Yeast culturing is now easy for even the first-time brewer because of the recent introduction of premade sterile culturing materials. At least three yeast culture companies supply sterile materials such as petri dishes for yeast purification, slants for yeast storage, and wort tubes for scaling up yeast; they also supply useful laboratory equipment such as inoculating loops and alcohol burners. All materials are sterilized, providing users a bacteria-free culturing medium. Instruction booklets and technical service numbers further ensure successful yeast culturing.
General Culturing Practice
Although culturing practices vary, they all use the principles discussed below and shown in Figure 1. All transfers are made using an inoculating loop with sterile technique. A pure yeast strain is streaked out on a petri dish to form colonies (each originating from one yeast cell). One or several colonies are inoculated into sterile media. After a growth period of 1-3 days, this media is used to make a seed culture in 15% glycerol, which is then stored at -70 degrees C (-94 degrees F). Seed stocks are best maintained by a culturing facility that has the proper equipment. The seed stock will be used only if absolutely needed.
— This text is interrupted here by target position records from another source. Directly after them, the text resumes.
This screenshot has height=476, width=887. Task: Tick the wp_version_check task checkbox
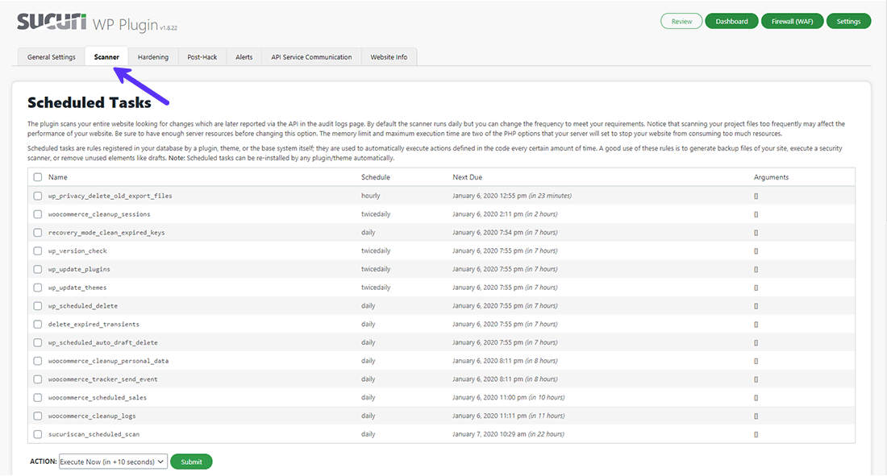38,251
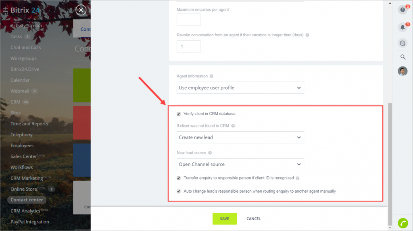Uncheck Transfer enquiry to responsible person

pyautogui.click(x=179, y=178)
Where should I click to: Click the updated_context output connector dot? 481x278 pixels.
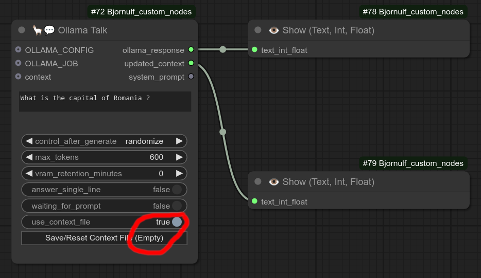click(191, 63)
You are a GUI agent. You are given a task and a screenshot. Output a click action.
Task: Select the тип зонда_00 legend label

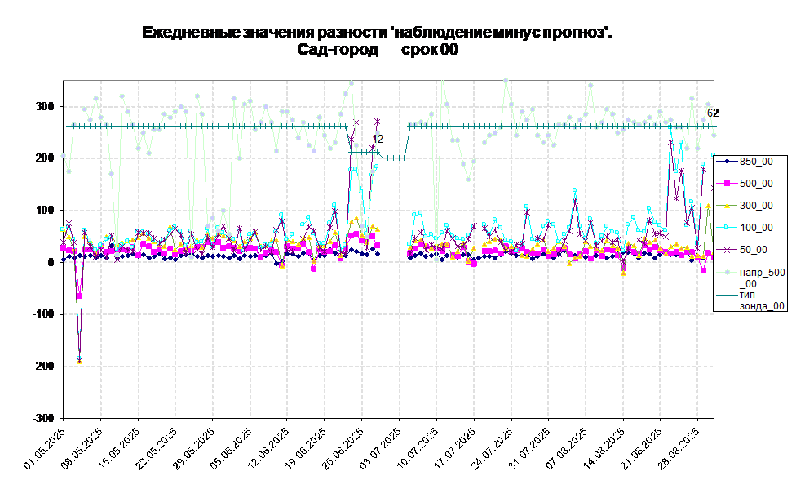[762, 300]
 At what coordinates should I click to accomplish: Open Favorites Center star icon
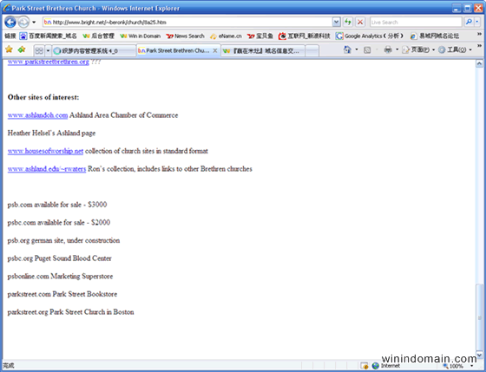click(9, 49)
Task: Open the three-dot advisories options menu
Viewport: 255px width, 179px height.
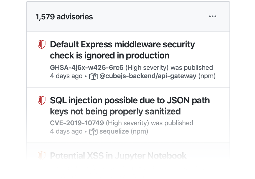Action: click(213, 17)
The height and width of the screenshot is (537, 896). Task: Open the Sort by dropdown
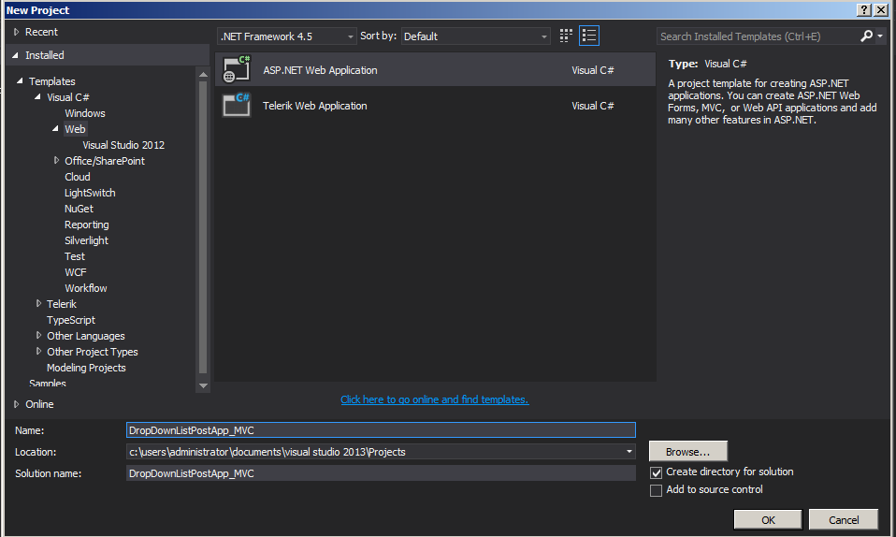[476, 36]
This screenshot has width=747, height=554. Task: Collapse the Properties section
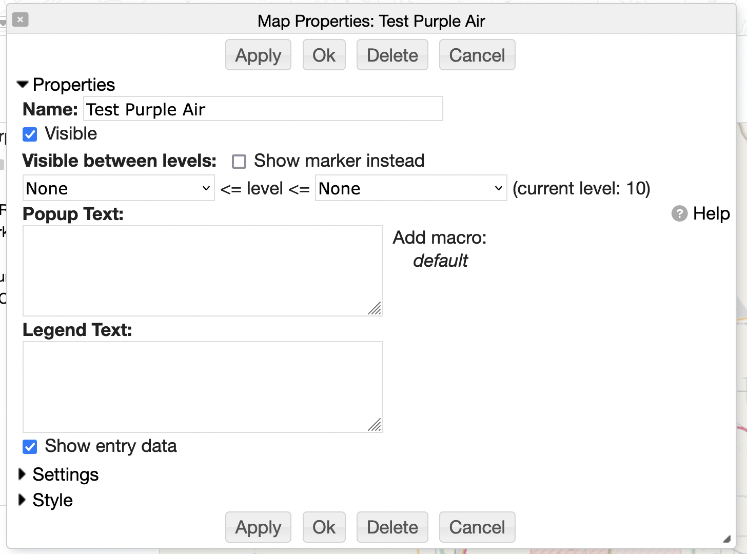(x=23, y=84)
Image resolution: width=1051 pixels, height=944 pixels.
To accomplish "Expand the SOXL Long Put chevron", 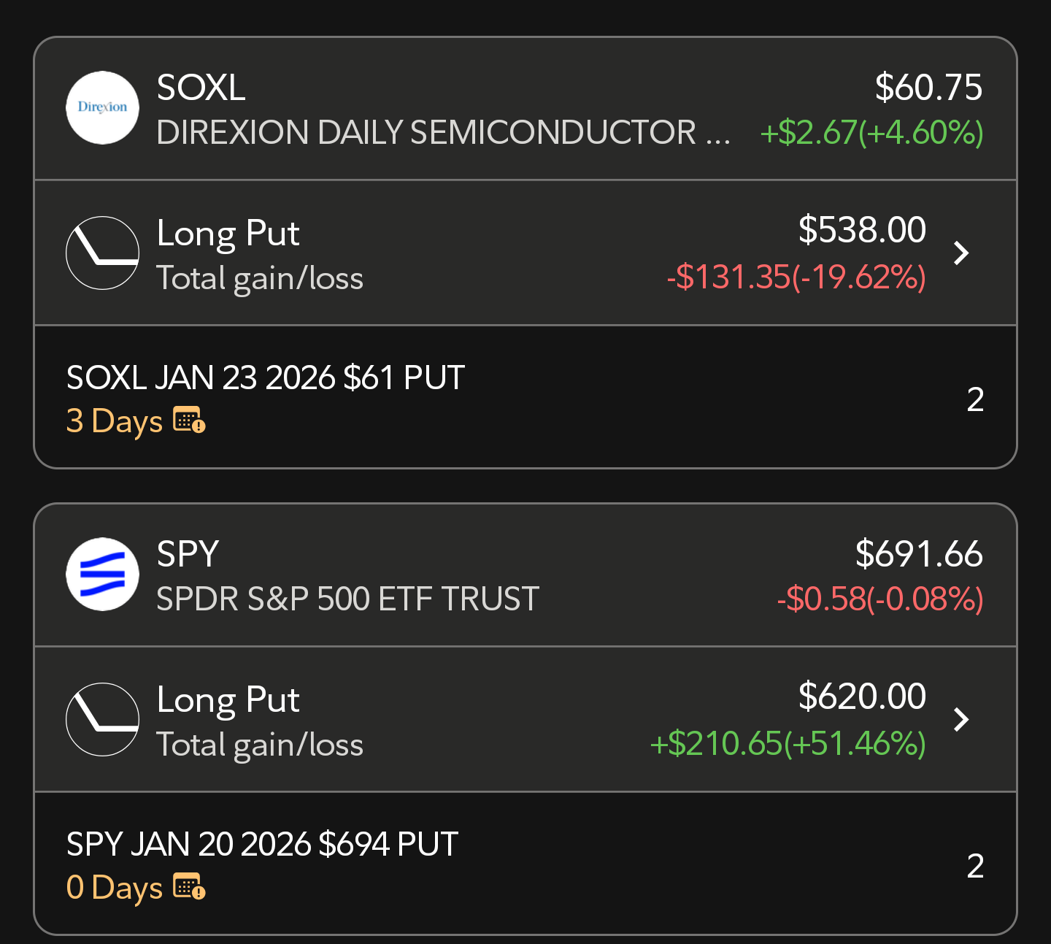I will tap(961, 253).
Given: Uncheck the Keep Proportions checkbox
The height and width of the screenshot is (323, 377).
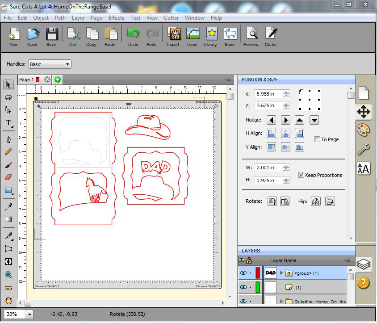Looking at the screenshot, I should pos(301,175).
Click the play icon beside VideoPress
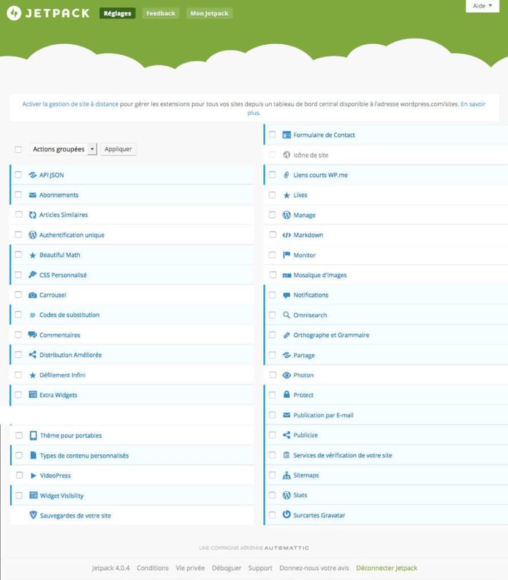Image resolution: width=508 pixels, height=580 pixels. click(34, 476)
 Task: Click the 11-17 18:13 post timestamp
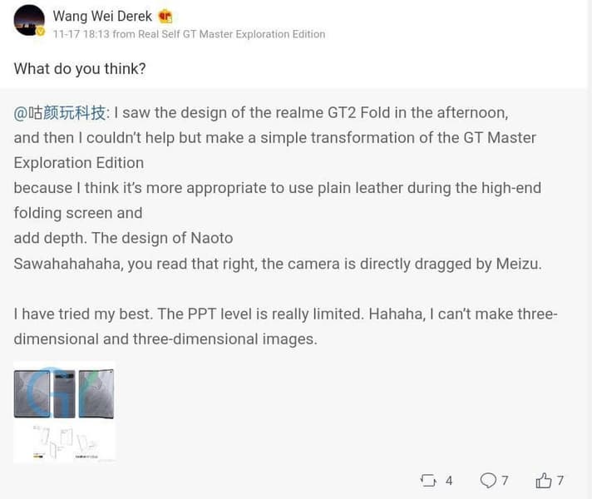tap(80, 34)
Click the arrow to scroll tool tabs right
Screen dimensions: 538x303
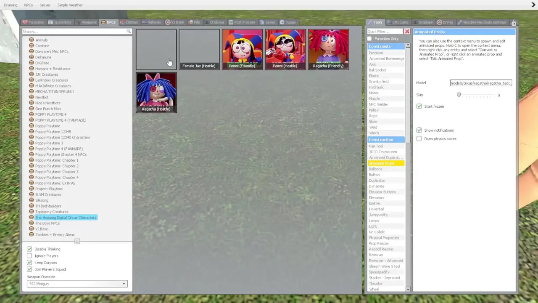(514, 23)
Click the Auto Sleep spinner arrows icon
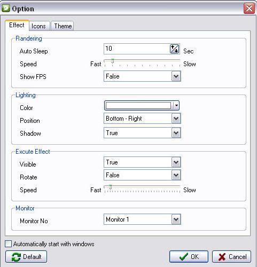This screenshot has height=267, width=257. tap(174, 49)
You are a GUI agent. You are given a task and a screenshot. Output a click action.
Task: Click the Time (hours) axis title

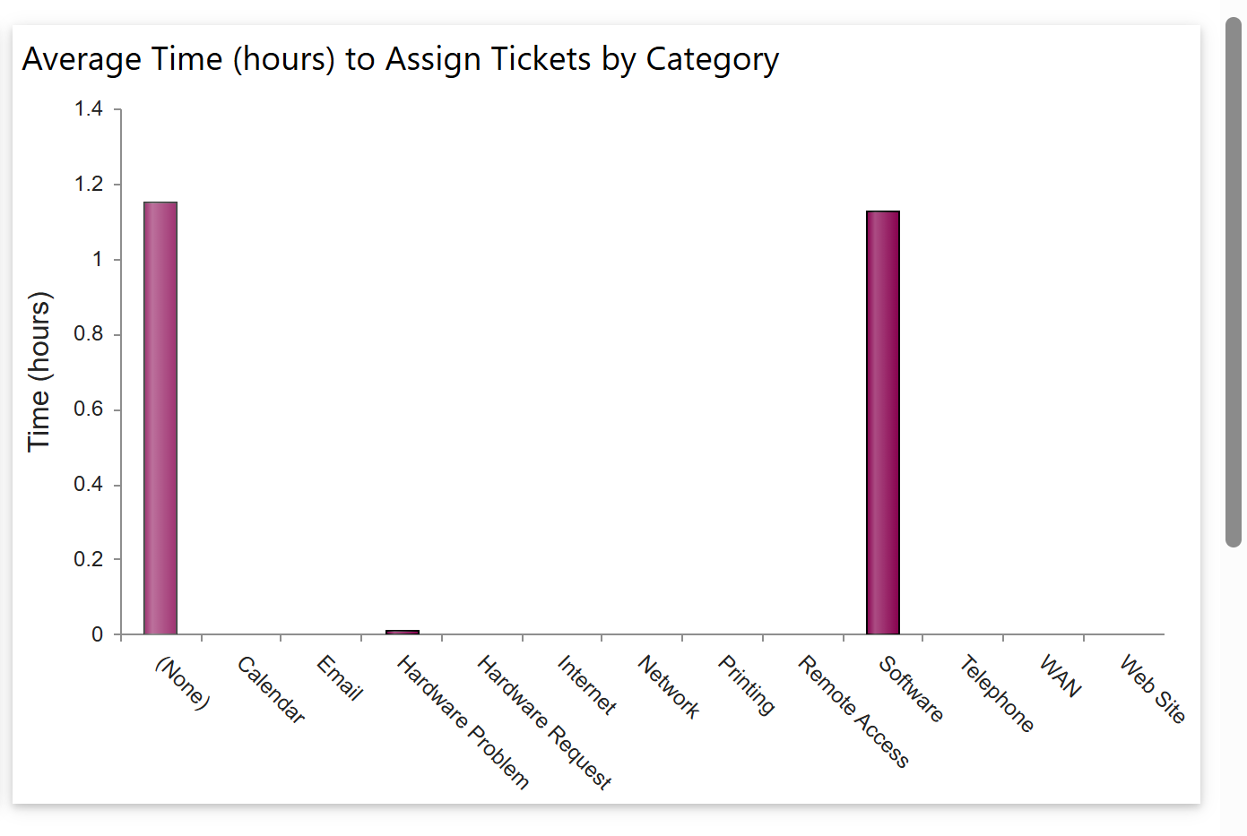tap(39, 371)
General yeast culturing and amplification for brewing
Master Seed Yeast Strain
(store in 15% glycerol at -70°C -94°F)
(stored refrigerated on agar-solidified worts slants)
Working Petri Dishes
(stored refrigerated on agar-solidified wort)
Primary Starter Culture
(50mL of sterilized wort grown 1-2 days)
Secondary Starter Culture
(1 L of sterilized wort grown 1-2 days)
Tertiary Starter Culture
(20L of sanitized wort grown 1-2 days)
Quaternary Starter Culture
(100L of sanitized wort grown 1-2 days)
Home brewers and small-scale professional brewers can use working cultures as a substitute for professionally maintained seed stocks. The small-scale brewer can inoculate test tube slants and store them in the refrigerator as an alternative to storage at -70 degrees C. Make two slants; use one and save for other to inoculate a new set of slants three months later. By repeating this procedure every three months, you can permanently maintain a strain in good health.
The yeast from the remaining working slants is streaked onto petri dishes to make working stock. A new petri dish is streaked biweekly or when the yeast has not been recently used. From the working petri dish several colonies are picked and used to inoculate a sealed 50-mL tube of sterilized wort and incubated at room temperature for 1-2 days until activity is observed. This culture is then scaled up (Figure 1). Some of the later steps may not be needed, depending on the size of the fermentation desired. Generally, a 1:20 yeast-to-wort ratio (v/v) should be used when inoculating the wort.
(1) Greg Noonan, Brewing Lager Beer (Brewers Publications, Boulder, Colorado, 1986), p. 70.
(2) P. Farnsworth, Zymurgy 12 (4), 10-13 (1989).
(3) G.J. Fix, Principles of Brewing Science (Brewers Publications, Boulder, Colorado, 1989).